# Tugas Wajib
1 – Menurut tulisan tentang berpikir kritis dalam pembelajaran, mengapa model pembelajaran satu arah dianggap kurang efektif? Jawab dalam satu sampai tiga kalimat.
2 – Lanjutkan tulisan tentang berpikir kritis dalam pembelajaran, dimulai tepat setelah judul bagian terakhirnya.

# Halaman
--------------------------------------------------

Dalam dunia pendidikan, tiap peserta didik berupaya dengan beragam cara dan metode bagaimana dia bisa meraih pemahaman yang utuh dari apa yang dipelajari. Terutama ketika berada di dalam kelas. Dalam prosesnya, murid terbiasa berpikir dari apa yang disampaikan oleh sang guru. Sayangnya, proses tersebut tidak didukung dengan pengaplikasian metode yang praktis yang mempermudah pemahaman sang murid.
Faktanya, pembelajaran yang banyak dilakukan di institusi pendidikan cenderung bersifat satu arah. Dengan kata lain, hanya melibatkan penyampaian materi dari guru kepada sang murid. Murid dalam hal ini hanya sebagai penerima pasif, yang menampung segala arahan dan materi yang disampaikan oleh guru. Hal tersebut baik untuk dilakukan. Namun, menjadi tidak seimbang dikarenakan muncul kecenderungan tidak ada pembelajaran lebih lanjut melalui berpikir kritis dari murid itu sendiri (Sulaiman, A., & Syakarofath, N. A., Berpikir Kritis: Mendorong Introduksi dan Reformulasi Konsep dalam Psikologi Islam).
Model pembelajaran seperti ini dianggap kurang efektif karena murid tak dapat berperan aktif dan leluasa dalam menanggapi penjelasan gurunya. Selain itu, juga dapat membuat murid bosan dan sulit mengembangkan dan menggali lebih dalam sebuah informasi dan pengetahuan yang diterima. Logika dan nalar murid dapat berada dalam kejumudan karena tak diberikan kebebasan berpikir logis dan kritis–yang lebih dikenal dengan critical thinking. Tak pelak, jika kemampuan intelektual murid menjadi terbatas dan kemudian mengalami stagnan.
Baca juga: Tadabur Q.S. Alhujurat Ayat 6: Membangun Nalar Kritis di Tengah Krisis Literasi Digital
Berpikir kritis (critical thinking)

--------------------------------------------------

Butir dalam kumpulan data
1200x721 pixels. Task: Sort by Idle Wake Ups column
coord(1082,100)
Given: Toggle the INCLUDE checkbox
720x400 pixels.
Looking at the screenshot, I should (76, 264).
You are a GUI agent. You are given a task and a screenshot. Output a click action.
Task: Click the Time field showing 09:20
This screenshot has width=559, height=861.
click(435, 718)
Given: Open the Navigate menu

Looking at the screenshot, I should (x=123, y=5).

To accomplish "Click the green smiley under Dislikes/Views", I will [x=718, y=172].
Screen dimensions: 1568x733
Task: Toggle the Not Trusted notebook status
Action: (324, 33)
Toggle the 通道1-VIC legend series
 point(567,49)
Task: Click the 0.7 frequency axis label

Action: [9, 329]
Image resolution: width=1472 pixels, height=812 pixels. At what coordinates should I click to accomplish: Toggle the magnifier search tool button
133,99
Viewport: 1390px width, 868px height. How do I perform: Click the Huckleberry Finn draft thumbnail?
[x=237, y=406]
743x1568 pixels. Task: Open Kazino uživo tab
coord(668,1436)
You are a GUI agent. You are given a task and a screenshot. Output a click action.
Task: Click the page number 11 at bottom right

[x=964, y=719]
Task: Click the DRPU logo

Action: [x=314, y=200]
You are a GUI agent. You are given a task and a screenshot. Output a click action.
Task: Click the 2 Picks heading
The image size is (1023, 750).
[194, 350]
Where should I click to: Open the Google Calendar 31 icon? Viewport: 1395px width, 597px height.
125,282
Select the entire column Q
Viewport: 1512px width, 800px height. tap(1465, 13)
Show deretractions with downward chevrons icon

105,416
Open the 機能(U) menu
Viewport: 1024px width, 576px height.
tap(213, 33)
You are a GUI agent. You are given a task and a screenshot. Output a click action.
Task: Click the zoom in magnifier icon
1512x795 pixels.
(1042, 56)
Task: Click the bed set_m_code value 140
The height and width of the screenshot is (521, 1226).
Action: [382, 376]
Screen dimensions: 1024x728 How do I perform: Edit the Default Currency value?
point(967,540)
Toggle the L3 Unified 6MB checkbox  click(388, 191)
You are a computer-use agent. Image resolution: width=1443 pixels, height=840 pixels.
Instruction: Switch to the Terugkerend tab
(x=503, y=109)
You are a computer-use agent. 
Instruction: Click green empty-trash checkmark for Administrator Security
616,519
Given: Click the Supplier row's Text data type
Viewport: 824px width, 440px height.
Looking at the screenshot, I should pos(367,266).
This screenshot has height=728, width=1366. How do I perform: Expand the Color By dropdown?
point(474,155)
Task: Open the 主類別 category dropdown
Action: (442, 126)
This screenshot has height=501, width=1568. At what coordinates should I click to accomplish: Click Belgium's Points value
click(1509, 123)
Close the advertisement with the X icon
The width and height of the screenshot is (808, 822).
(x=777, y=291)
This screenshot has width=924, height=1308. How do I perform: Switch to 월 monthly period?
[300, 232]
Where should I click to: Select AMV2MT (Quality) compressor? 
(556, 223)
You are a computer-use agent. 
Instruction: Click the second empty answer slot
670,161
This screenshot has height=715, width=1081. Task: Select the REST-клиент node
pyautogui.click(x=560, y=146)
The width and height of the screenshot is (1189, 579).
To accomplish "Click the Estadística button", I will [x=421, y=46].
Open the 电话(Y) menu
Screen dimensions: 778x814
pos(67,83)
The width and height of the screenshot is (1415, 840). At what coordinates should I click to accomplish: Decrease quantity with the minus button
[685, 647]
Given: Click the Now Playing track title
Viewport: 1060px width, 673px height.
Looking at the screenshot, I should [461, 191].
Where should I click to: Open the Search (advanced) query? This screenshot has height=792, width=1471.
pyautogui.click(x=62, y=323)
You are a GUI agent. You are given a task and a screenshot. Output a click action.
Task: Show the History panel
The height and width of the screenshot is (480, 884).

--------------------------------------------------

# Hasil Tugas
1 – Model pembelajaran satu arah dianggap kurang efektif karena murid tidak dapat berperan aktif dan leluasa dalam menanggapi penjelasan gurunya. Model ini juga dapat membuat murid bosan serta sulit mengembangkan dan menggali lebih dalam informasi dan pengetahuan yang diterima.

2 –
Menurut Dacey dan Kenny, pemikiran kritis (critical thinking) adalah kemampuan berpikir secara logis, dan menerapkannya untuk menilai situasi dan membuat keputusan yang baik. Proses berpikir kritis dilalui setelah menentukan tujuan, mempertimbangkan, dan mengacu langsung kepada sasaran serta menarik kesimpulan yang berperan dalam membuat keputusan.
Berbicara tentang critical thinking, sejatinya dapat diambil contoh dari apa yang dilakukan oleh Nabi Ibrahim a.s. Beliau dikenal sebagai sosok yang curious, yaitu sikap ketertarikan untuk ingin tahu tentang suatu hal (being interested to know or eager to learn). Karakter ini tergambar dalam Q.S. Albaqarah: 260 berikut.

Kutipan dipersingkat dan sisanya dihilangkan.